** Dataset rows **
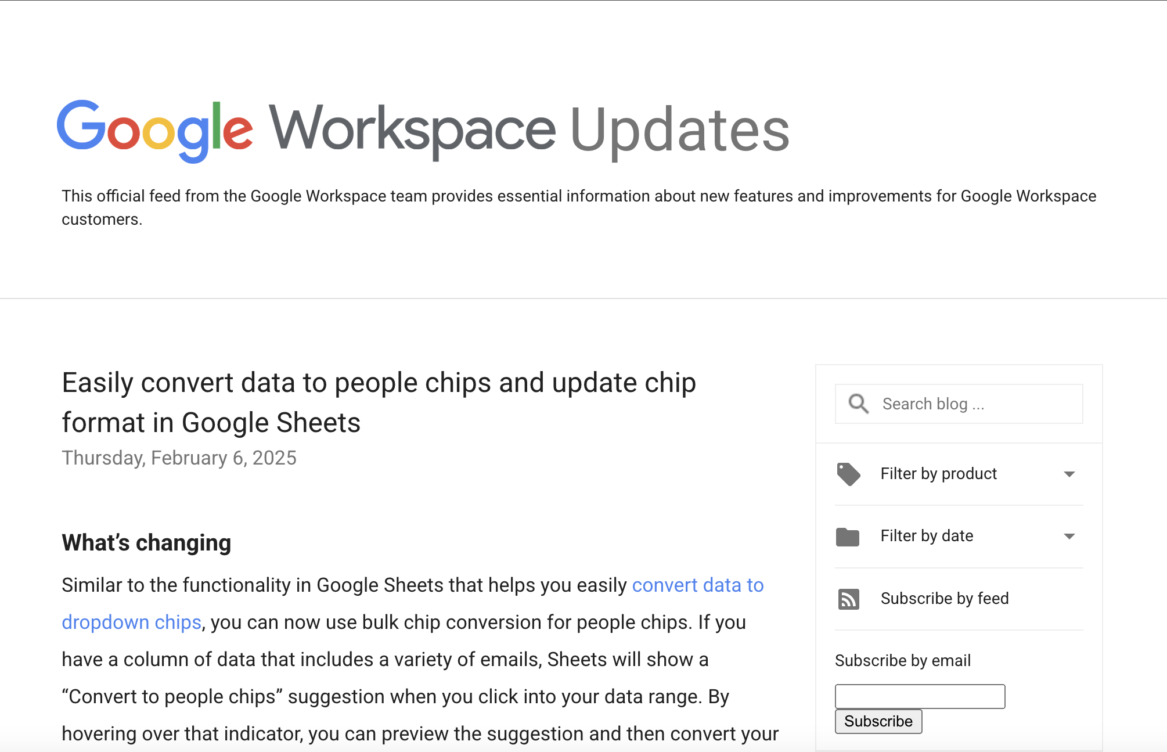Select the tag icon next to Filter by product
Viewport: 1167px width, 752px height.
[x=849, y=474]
* * *
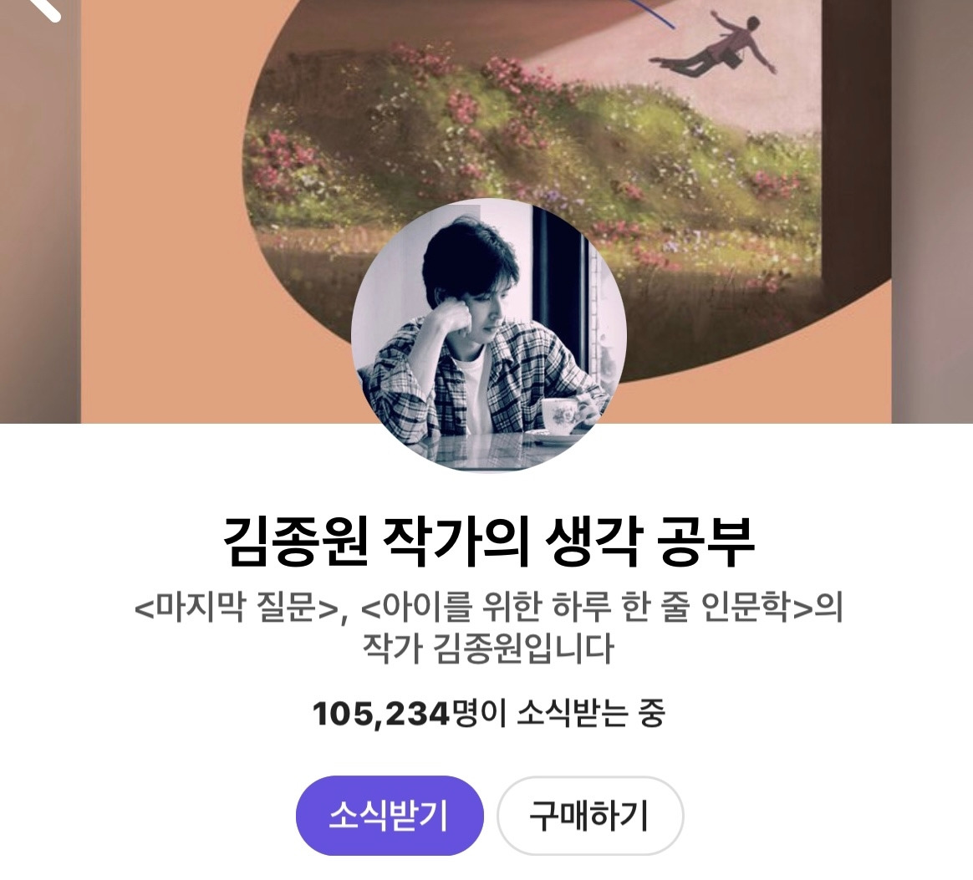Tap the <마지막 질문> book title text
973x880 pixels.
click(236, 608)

** Work to complete **
Edit the items from the line with "Tap the <마지막 질문> book title text" up to and including the line with "click(236, 608)", replacing "book title text" with "book title label" and keeping everything else the same. Give only those lines, without the pictures.

** Final result **
Tap the <마지막 질문> book title label
973x880 pixels.
click(236, 608)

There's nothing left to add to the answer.